3D Printing of Invariant Manifolds in Dynamical Systems

Patrick R. Bishop, Summer Chenoweth, Emmanuel Fleurantin, Alonso Ogueda-Oliva, Evelyn Sander, Julia Seay

correctmedium confidence

Category: Not specified
Journal tier: Specialist/Solid
Processed: Sep 28, 2025, 12:56 AM
arXiv Links: Abstract ↗PDF ↗

Audit review

The paper and the model both use the parameterization method to construct a local 2D stable manifold and then sweep its boundary via the flow to obtain a global surface, mitigating stretching by arclength-based time reparameterization. The homological equations, non-resonance assumptions, and local-to-global identity W^s(p)=⋃_{t≤0} φ_t(W^s_loc(p)) match.
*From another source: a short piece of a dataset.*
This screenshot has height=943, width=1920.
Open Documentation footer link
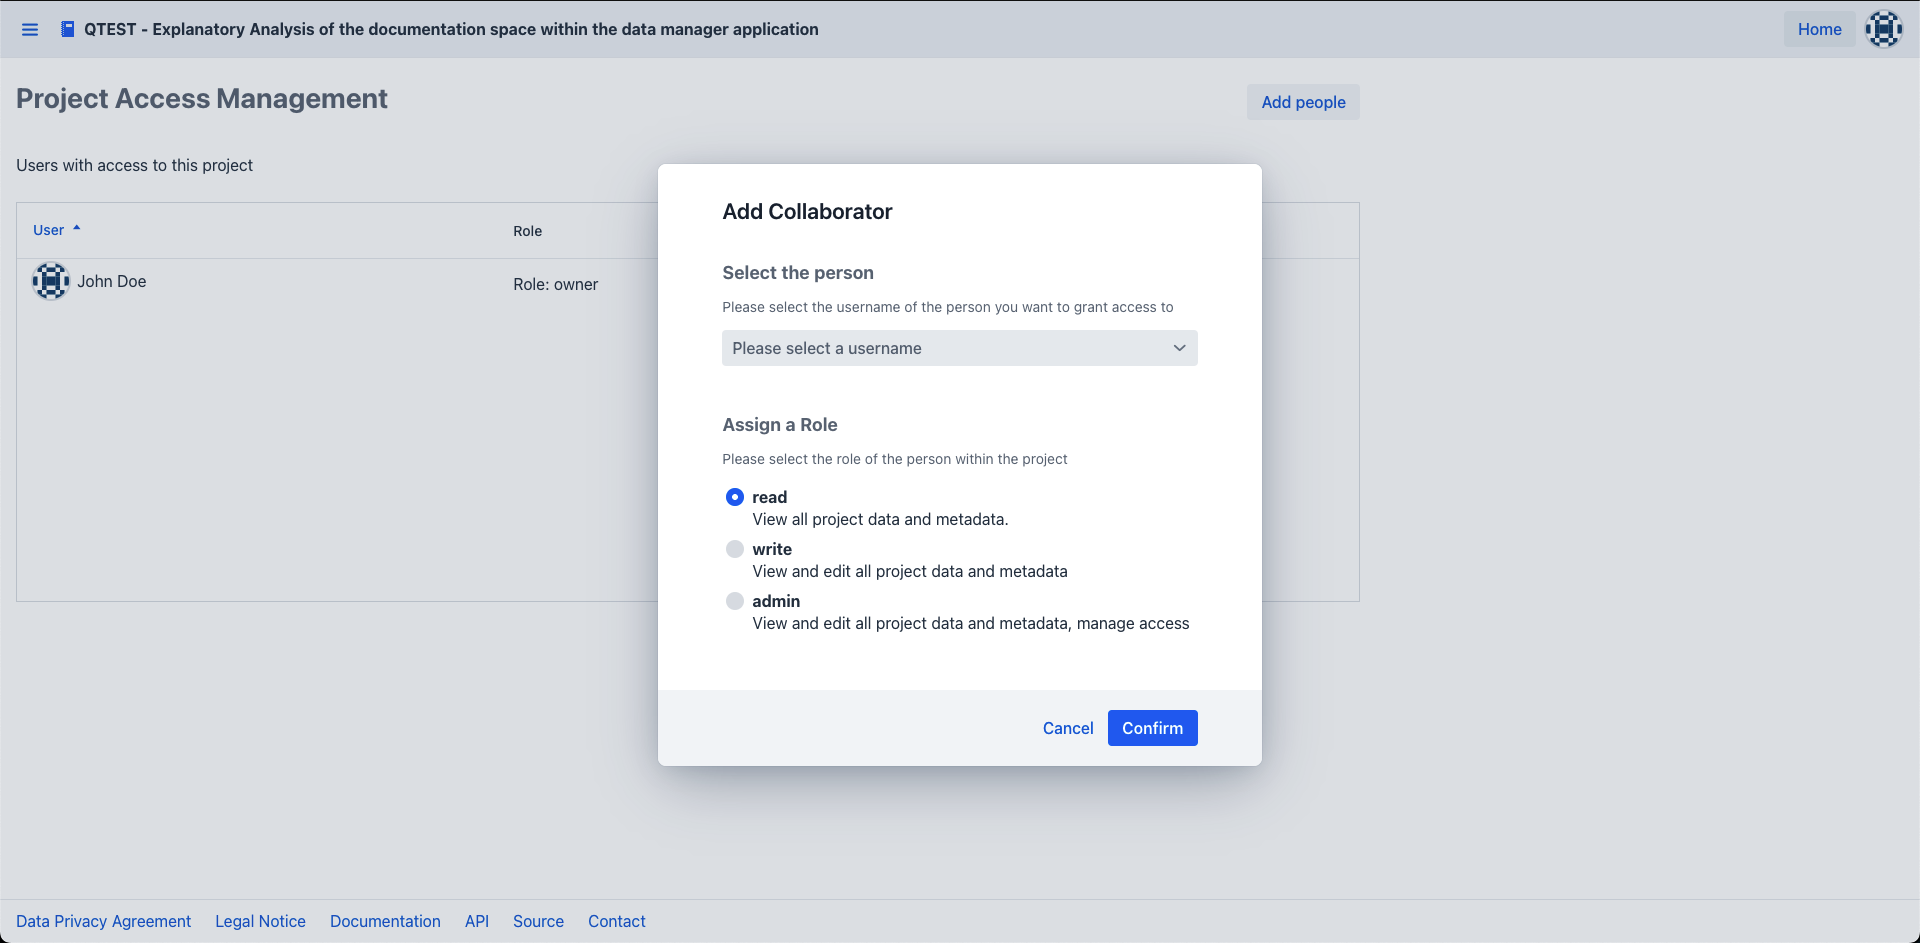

The model adds useful sign conventions for backward-time sweeping and concrete meshing/thickening safeguards; the paper states the arclength rescaling with a forward-time sign but elsewhere indicates backward integration for stable manifolds, a minor omission clarified by the model. Overall, they are methodologically aligned, with the model providing extra implementation detail.

Referee report (LaTeX)

\textbf{Recommendation:} minor revisions

\textbf{Journal Tier:} specialist/solid

\textbf{Justification:}

The manuscript accurately conveys a practical and reproducible pipeline for computing, visualizing, and 3D printing invariant manifolds. It is grounded in standard theory (stable manifold theorem, parameterization method) and provides an effective arclength-based strategy for global growth. Minor clarifications—especially the sign convention for backward-time arclength integration in the stable case—and a few concrete meshing guidelines would strengthen clarity and reproducibility without altering the core contribution.